The rebuke comes after Trump knocked Jews on Truth Social over a perceived lack of loyalty to Israel, hitting on an antisemitic trope of dual loyalty that has plagued Jews across the world for centuries.

“No President has done more for Israel than I have. Somewhat surprisingly, however, our wonderful Evangelicals are far more appreciative of this than the people of the Jewish faith, especially those living in the U.S.,” Trump wrote.

“Those living in Israel, though, are a different story – Highest approval rating in the World, could easily be P.M.! U.S. Jews have to get their act together and appreciate what they have in Israel – Before it is too late!” Trump added.

The comment led to other criticism, including from the Jewish Democratic Council of America, which called the post “more unabashed antisemitism from GOP leader Donald Trump.”

“His threat to Jewish Americans and his continued use of the antisemitic dual loyalty trope fuels hatred against Jews. We will not be threatened by Donald Trump and Jewish Americans will reject GOP bigotry this November,” the council tweeted.

“We don’t need the former president, who curries favor with extremists and antisemites, to lecture us about the U.S.-Israel relationship. It is not about a quid pro quo; it rests on shared values and security interests. This ‘Jewsplaining’ is insulting and disgusting,” Anti-Defamation League’s CEO Jonathan Greenblatt also said Sunday.

“When the president says, ‘before it’s too late,’ it sounds like a threat in an environment where Jews already feel threatened,” Greenblatt added on CNN Monday. “It is bewildering that President Trump, who has Jewish children and Jewish grandchildren, continues to evoke age-old antisemitic tropes.”

Monday was not the first time Trump faced criticism over his comments on Jews.

He sounded a similar note in 2019 when he said Jewish people who back Democrats are disloyal.

“I think Jewish people that vote for a Democrat — I think it shows either a total lack of knowledge or great disloyalty,” Trump told reporters in the Oval Office in response to policies from some Democrats to curtail aid to Israel.
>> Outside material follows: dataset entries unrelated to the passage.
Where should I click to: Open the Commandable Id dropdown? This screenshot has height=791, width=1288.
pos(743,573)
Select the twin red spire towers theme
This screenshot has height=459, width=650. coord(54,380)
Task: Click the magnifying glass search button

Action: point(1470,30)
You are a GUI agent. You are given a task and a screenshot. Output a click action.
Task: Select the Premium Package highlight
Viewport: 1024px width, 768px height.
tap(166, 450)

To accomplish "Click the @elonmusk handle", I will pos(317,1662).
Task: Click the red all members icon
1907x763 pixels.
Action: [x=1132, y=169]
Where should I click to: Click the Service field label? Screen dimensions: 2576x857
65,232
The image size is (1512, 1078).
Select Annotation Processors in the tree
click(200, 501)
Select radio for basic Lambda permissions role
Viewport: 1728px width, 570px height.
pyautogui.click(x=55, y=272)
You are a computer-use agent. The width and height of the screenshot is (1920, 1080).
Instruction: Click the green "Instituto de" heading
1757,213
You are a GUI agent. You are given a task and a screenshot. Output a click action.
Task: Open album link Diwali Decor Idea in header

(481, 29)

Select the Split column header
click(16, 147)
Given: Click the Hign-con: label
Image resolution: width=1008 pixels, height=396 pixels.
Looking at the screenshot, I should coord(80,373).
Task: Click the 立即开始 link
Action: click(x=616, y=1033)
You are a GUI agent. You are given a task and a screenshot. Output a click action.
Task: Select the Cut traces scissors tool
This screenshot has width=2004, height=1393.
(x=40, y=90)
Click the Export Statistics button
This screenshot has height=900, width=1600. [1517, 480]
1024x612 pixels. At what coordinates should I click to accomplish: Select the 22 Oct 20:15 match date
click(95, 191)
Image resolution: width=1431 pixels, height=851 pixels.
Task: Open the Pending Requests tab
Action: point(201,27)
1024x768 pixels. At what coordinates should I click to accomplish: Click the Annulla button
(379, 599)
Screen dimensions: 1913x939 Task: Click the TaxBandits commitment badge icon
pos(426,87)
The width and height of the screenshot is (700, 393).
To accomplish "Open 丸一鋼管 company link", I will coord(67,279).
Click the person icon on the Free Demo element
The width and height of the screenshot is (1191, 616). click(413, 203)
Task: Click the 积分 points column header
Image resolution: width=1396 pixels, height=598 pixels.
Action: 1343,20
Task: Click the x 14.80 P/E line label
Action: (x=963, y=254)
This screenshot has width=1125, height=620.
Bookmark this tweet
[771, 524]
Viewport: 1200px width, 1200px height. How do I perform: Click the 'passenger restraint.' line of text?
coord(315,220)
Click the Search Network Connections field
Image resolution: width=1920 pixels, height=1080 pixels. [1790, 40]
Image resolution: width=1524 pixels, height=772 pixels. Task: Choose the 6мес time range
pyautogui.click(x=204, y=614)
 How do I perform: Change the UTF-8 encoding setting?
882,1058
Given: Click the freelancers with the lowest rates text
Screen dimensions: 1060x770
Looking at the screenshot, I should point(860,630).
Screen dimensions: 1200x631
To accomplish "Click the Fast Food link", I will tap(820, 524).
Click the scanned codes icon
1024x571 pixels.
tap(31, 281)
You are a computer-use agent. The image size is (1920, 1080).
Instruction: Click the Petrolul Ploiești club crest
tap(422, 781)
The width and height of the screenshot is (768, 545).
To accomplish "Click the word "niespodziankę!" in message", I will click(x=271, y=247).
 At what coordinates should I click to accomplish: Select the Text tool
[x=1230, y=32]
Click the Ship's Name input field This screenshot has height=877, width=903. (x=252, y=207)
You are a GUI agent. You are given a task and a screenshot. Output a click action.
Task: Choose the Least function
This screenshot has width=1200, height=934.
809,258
“There’s people in this country that are Jewish — no longer love Israel. I’ll tell you, the evangelical Christians love Israel more than the Jews in this country,” he added in an interview released in December.

“It used to be that Israel had absolute power over Congress. And today, I think it’s the exact opposite,” Trump said. “And I think Obama and Biden did that. And yet in the election, they still get a lot of votes from Jewish people, which tells you that the Jewish people, and I’ve said this for a long time, the Jewish people in the United States either don’t like Israel or don’t care about Israel.”

A spokesperson for Trump did not immediately respond to a request for comment regarding Monday’s White House rebuke.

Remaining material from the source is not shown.